DSM may be defined as the planning, implementation, and monitoring of utility activities, designed to influence customer consumption of electricity for the mutual benefit of the Utility and the consumer. The company manufactures, markets and supplies such products that are conducive to Demand Side Management. The company also specializes in establishing Wide Area Demand Side Management Programs in alliance with the Utilities, and its Finance Partners.

Reducing System Losses for Utilities and Distribution and Transmission companies
A transformer is the core and among the most essential equipment for transmission and distribution of electricity. According to estimates, every megawatt of power capacity needs around 6MVA of power transformer. Distribution losses in India account for almost 18% of the total transmission and distribution (T&D) losses of around 26%. The no-load losses of a 100KVA distribution transformer is around 360 watts, and this can reduced by 3/4 by providing suitable VAR compensation using Automatically Switched shunt Capacitor Banks at the secondary side.
 
SSL is the technological leader in configuring, manufacturing, and installing such automated solutions for the Utilities' transmission and distribution network, using the CSCI technologies designs that are state of the art worldwide. The Company typically refers to these products as "Mains APFC Panels". We are a vital solution partner of any Utility with high T&D losses in India.
 
An Analogy for the non technical
To help understand the concept more readily, one might imagine that an Electric Utility's total distribution capacity is a reservoir of water, which is supplied through a mains pipe. Smaller pipes run off this to supply each consumer. These individual pipes must be of sufficient diameter to supply each consumer's peak demand (kVA), in other words the amount of water needed to supply all their taps when turned on full at any one time.
 
In addition, this water has to be held in each consumer's pipe regardless of whether it is being used or not, and therefore cannot be supplied to someone else. However, if by reducing their peak demand (kVA), each consumer's pipe can be of smaller diameter, then more water is left to flow through to other consumers.
 
This peak demand (kVA) can be reduced simply by making sure that the water in the supply pipe flows as efficiently as possible from each tap. Power Factor is the proportion of the water in the consumer's supply pipe, which actually ends up flowing through its taps.

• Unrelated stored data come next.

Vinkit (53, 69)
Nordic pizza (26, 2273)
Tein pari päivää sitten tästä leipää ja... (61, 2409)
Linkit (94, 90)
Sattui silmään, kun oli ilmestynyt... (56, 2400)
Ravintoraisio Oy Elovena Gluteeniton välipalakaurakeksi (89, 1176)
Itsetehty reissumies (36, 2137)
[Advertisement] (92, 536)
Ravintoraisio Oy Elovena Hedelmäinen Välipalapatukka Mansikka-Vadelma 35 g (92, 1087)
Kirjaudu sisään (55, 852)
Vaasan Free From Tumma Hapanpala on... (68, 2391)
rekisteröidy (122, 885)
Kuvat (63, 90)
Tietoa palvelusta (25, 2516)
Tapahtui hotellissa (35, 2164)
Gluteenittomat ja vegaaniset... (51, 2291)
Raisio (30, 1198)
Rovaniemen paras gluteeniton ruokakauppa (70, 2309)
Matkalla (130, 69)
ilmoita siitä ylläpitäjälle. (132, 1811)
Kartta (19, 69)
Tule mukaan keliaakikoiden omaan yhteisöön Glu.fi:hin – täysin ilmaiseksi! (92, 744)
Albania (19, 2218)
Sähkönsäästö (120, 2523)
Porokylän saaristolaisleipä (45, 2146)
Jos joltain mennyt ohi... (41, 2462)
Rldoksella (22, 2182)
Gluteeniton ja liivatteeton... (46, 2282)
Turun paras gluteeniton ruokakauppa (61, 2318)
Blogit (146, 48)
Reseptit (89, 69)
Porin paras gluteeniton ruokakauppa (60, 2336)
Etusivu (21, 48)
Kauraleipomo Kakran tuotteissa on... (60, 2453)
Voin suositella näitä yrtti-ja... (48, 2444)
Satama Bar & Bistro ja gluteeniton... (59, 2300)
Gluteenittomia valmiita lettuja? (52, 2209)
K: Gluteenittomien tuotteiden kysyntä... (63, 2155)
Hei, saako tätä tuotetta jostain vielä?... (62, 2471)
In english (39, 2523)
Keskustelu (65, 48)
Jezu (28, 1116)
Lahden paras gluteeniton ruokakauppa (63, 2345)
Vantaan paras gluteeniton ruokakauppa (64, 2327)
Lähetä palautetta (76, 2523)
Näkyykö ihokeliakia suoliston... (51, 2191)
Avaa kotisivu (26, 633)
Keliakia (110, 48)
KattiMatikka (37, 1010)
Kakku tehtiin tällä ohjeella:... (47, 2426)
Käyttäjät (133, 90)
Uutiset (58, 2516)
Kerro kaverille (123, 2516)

If its Power Factor is low, more water has to be stored in its supply pipe than is really necessary to meet its actual needs. By improving its Power Factor, less water has to be stored to do the same job.
 
This means the consumer could have a smaller diameter supply pipe and more water could be available to other consumers without the need for the construction of additional substations or upgrading of cables. Utilities can therefore satisfy existing consumers more adequately, and satisfy new consumers within its given capacity with little or no investment at all. In this respect, Power Factor Correction does not only offer value to the consumer, but also to the Utility company supplying power to many such consumers.
 
Value to the Utility for conducting Wide Area DSM
Improving Power Factor at the consumer's site can also mean a significant benefit to the Electric Utility Company servicing those consumers. Raising the Power Factor for a consumer does not appreciably change its demand for electric power (KW), nor does it appreciably change the total amount of electric energy (KWH) that it may consume. However, from a Utility Company's point of view, it can significantly reduce the amount of electric current required by its consumers' facilities. This reduction means that a portion of the Utility Company's capacity is freed up for sale elsewhere, and this extra sale can have a significant impact on the Utility's bottom line.
 
Furthermore, higher than necessary demand for current, also means that the Utility makes unnecessary investments in equipment which ultimate cost consumers in higher costs of energy. Nearly everything a power utility company builds is geared to supply electric current. Not only must a utility build sufficient generating capacity to meet demand for electric current, but it must also have adequate lines, transformers, and sub-stations to transmit, transform, distribute and ultimately deliver electric current to its consumers. The transmission of unnecessary current leads to line loss and wasted fuel, and also reduces the available capacity of existing distribution systems, which lead to poor utilization of capital and power and higher cost to consumers.
 
Wide Area DSM Programs
Saha Sprague Limited  conducts "wide area" Demand Side Programs where it provides Energy Conservation Measures & Services to a Utility's entire consumer base within specific geographical territories. In these programs, the Utility and Saha Sprague Limited jointly educate and advise electric consumers of potential savings, which may be financed through scheduled payments from these consumers as part of the utilities' billing process, or by offering consumers direct finance via Saha Sprague's Finance Partners participating in such programs.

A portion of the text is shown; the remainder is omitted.